Selain mendaftar gugatan, Presiden KSPI, Said Iqbal menegaskan bahwa pihaknya juga akan menggelar aksi besar-besaran di PTUN Bandung dan Gedung Sate.

“Besok KSPI daftarkan gugatan ke PTUN Bandung. Pendaftaran gugatan juga akan diiringi dengan aksi ribuan buruh ke PTUN Bandung yang dilanjutkan ke Gedung Sate,” ujar Said Iqbal secara tertulis, Kamis (24/8).

Lebih lanjut menurut Iqbal, kebijakan upah padat karya yang rendah menunjukkan pemerintah sangat pro pasar dan kapitalis, serta hanya melindungi kepentingan pengusaha tanpa memperhatikan kepentingan buruh dan peningkatan kesejahteraan.

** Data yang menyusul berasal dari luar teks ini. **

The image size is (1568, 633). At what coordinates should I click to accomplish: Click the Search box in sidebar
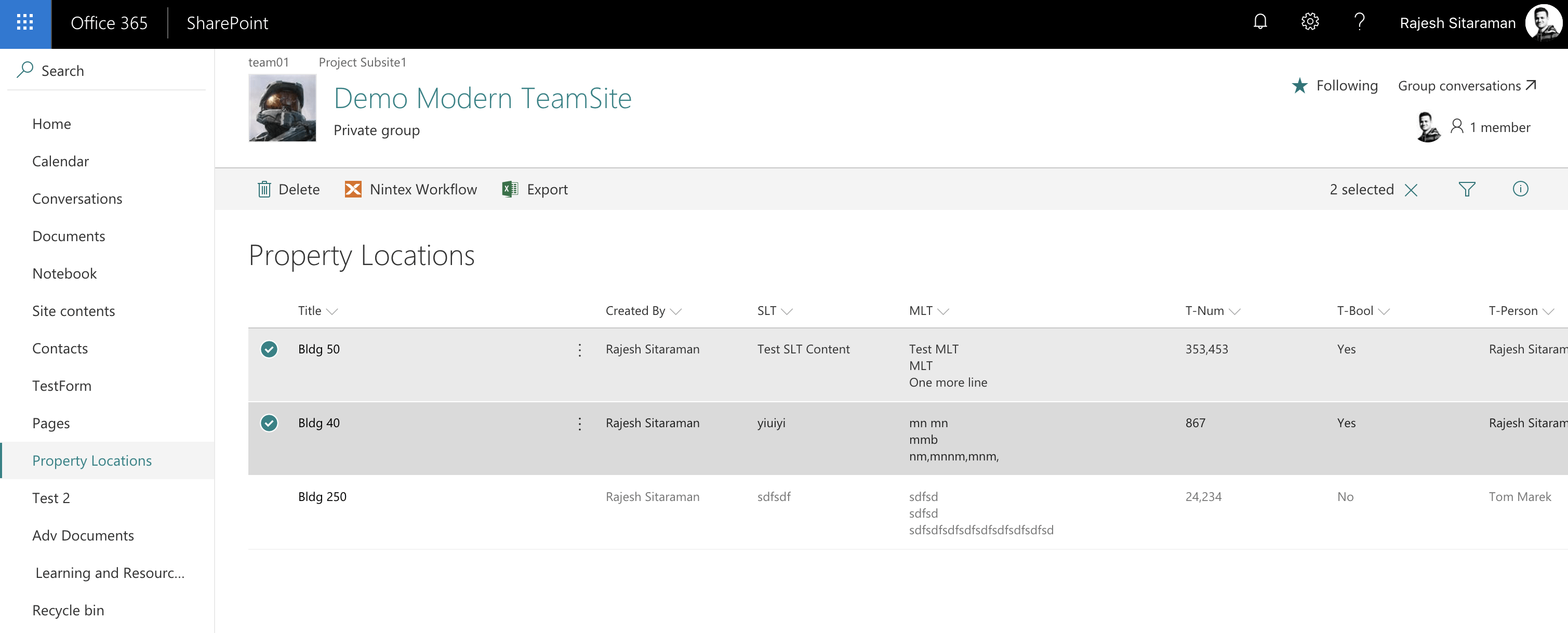click(62, 71)
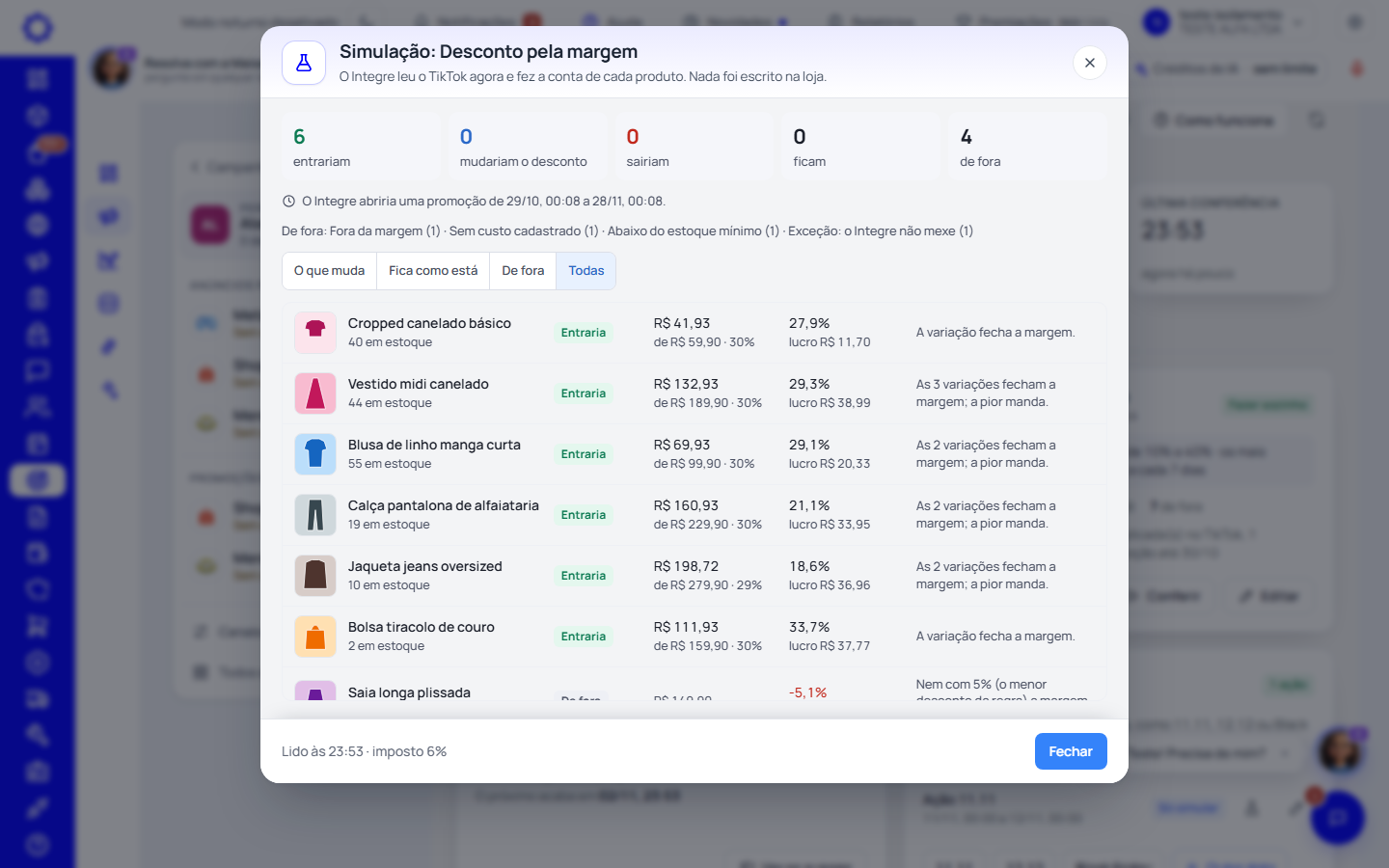Click the flask simulation icon in header
The height and width of the screenshot is (868, 1389).
coord(304,63)
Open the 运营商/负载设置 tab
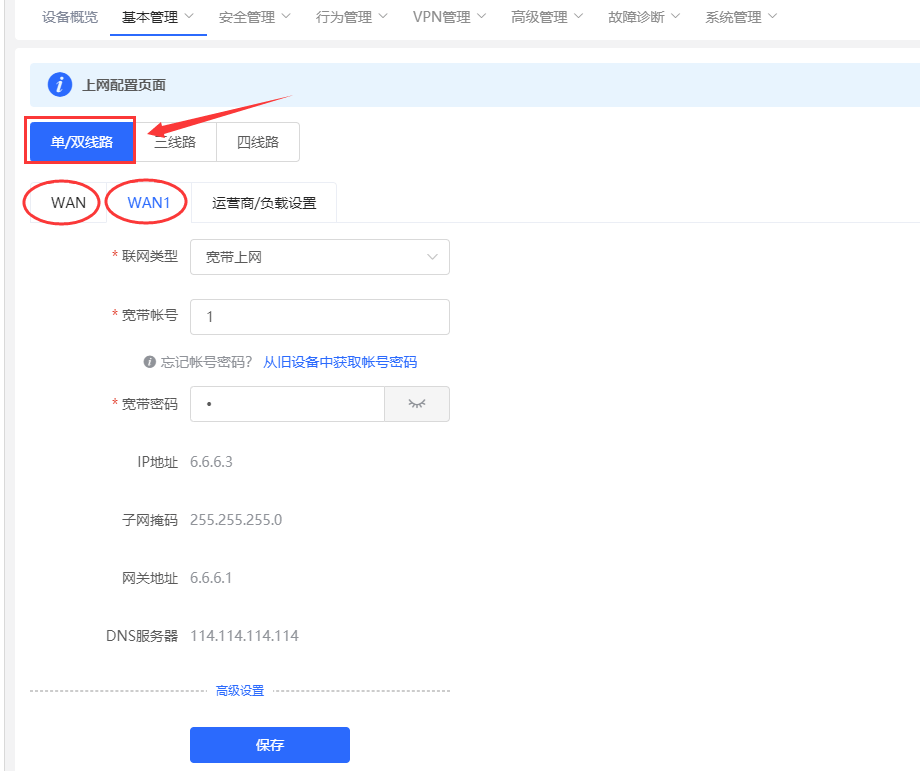The image size is (920, 771). pyautogui.click(x=266, y=202)

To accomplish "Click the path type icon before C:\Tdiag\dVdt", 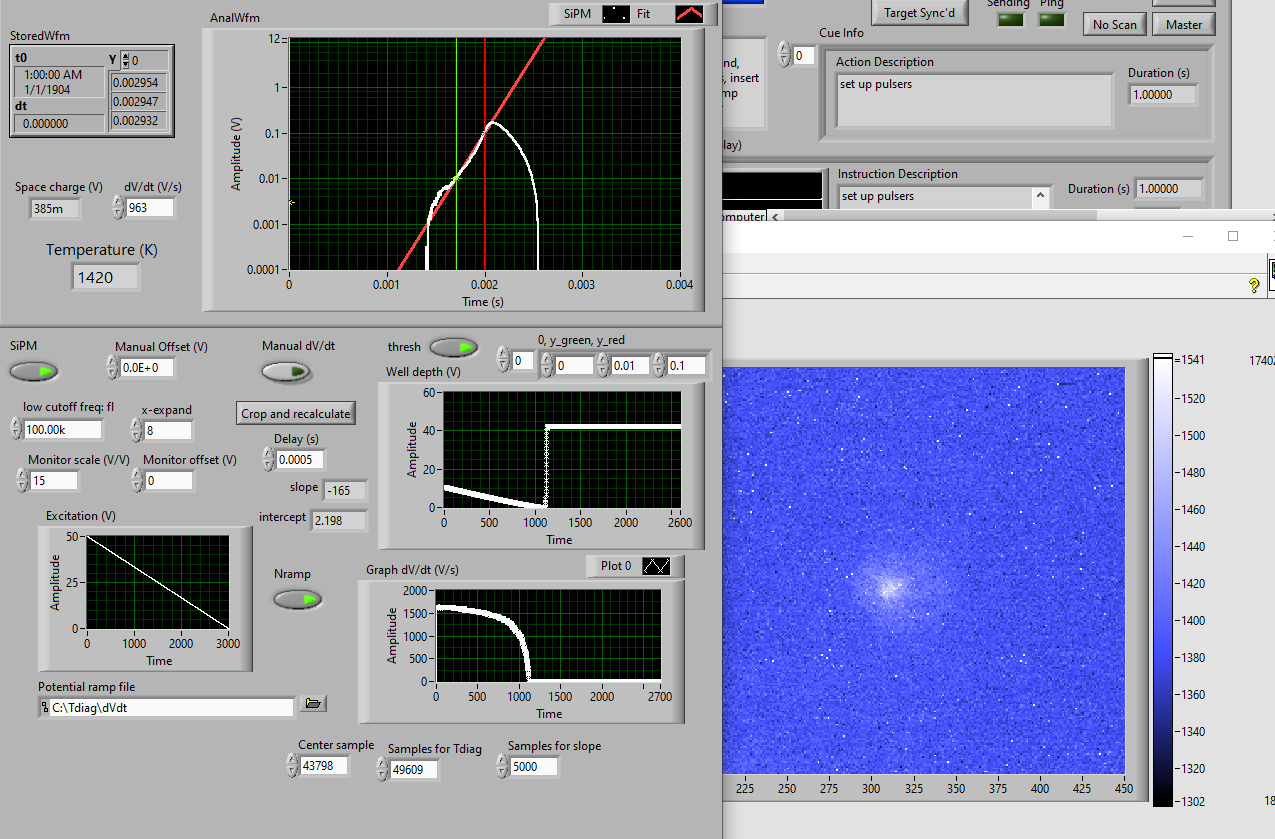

“Tercium sekali bau sangit kepentingan pengusaha industri padat karya. Pemeritah tunduk pada pemilik modal tanpa memperhatikan kesejahteraan buruh, bahkan ikut menakuti-nakuti buruh dengan akan adanya PHK besar-besaran jika upah minimum padat karya tidak diberlalkukan,” tegasnya.

Pengacara dari LBH FSPMI, Basrizal, menyebut bahwa Pemerintah dalam hal ini Gubernur Jawa Barat telah keliru, tanpa Kewenangan dan menyalahi Prosedural mengeluarkan putusan yang diberi nama upah padat karya.